HSBC annual profits double


HSBC has today posted pre-tax profits of $19 billion (£11.8 billion) for the 2010 year, compared with $7.1 billion for the 2009 year.

While the banking giant saw profits double, the results disappointed investors as they were slightly below the $20 billion analysts had expected.

Shares in the bank were up 2% prior to the results but lost 3.1% at 689.2p following the announcement.

The bank is one of the few not to receive any taxpayer bailout money after surviving the financial crisis better than many of its rivals.

Meanwhile, the figures come shortly after Lloyds reported it had returned to profit – its first since the bank had to be rescued by the Government at the height of the financial crisis in autumn 2008.

Lloyds Banking Group, which is 41% owned by the taxpayer, posted pre-tax profits of £2.2 billion, compared with a £6.3 billion loss in 2009.

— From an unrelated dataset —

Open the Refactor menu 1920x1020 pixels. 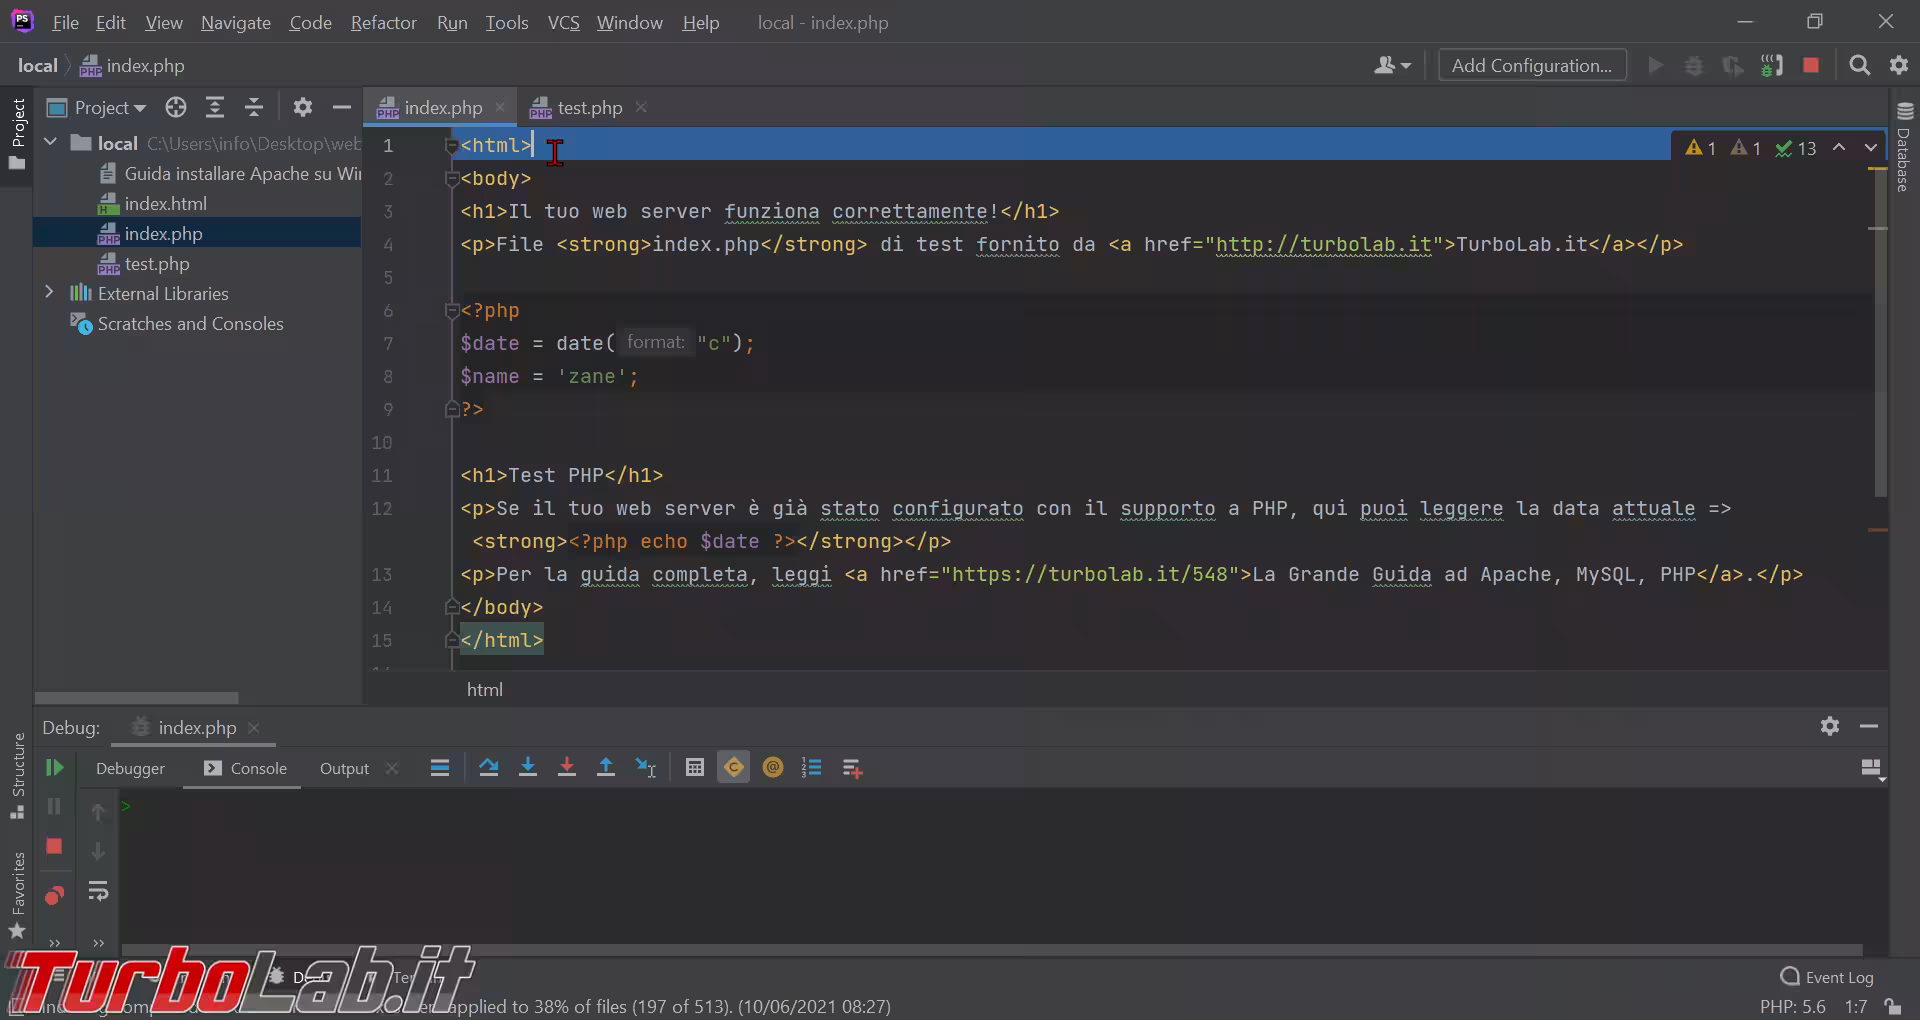383,22

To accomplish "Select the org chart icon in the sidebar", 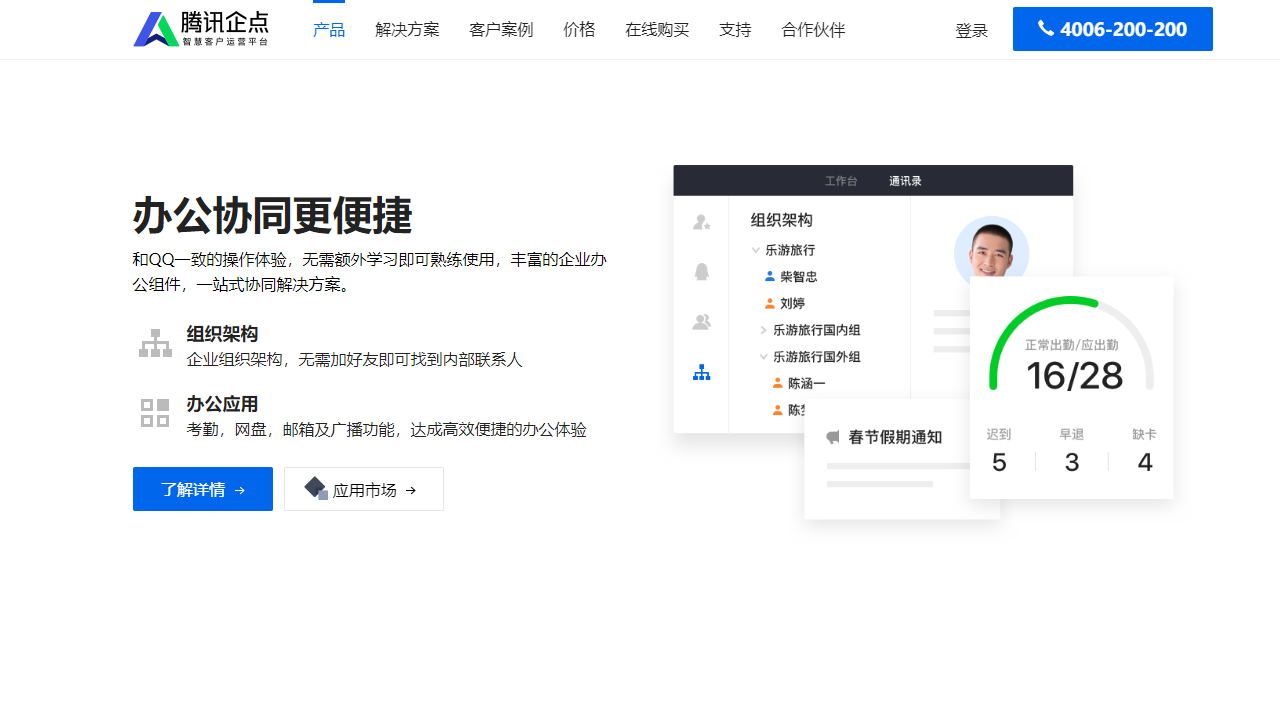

Meanwhile, Royal Bank of Scotland (RBS), which is 84% owned by the taxpayer, reported a net attributable loss of £1.13 billion for the 2010 year.

While RBS’ loss was down from the £3.6 billion reported for 2009, it was higher than analysts had expected.

Barclays reported profits of £6.1 billion for the 2010 year.

Returning to HSBC, the bank said bad debts were reduced by 47% with loan impairments falling to £8.7 billion in the 2010 year.

The bank, which is Europe’s largest, has operations in leading financial centres including London, Hong Kong and New York.

However, the UK contributed just 13% to the banks profits. More than 60% of profits from Asia, 22% from the whole of Europe and 2% from operations in North America.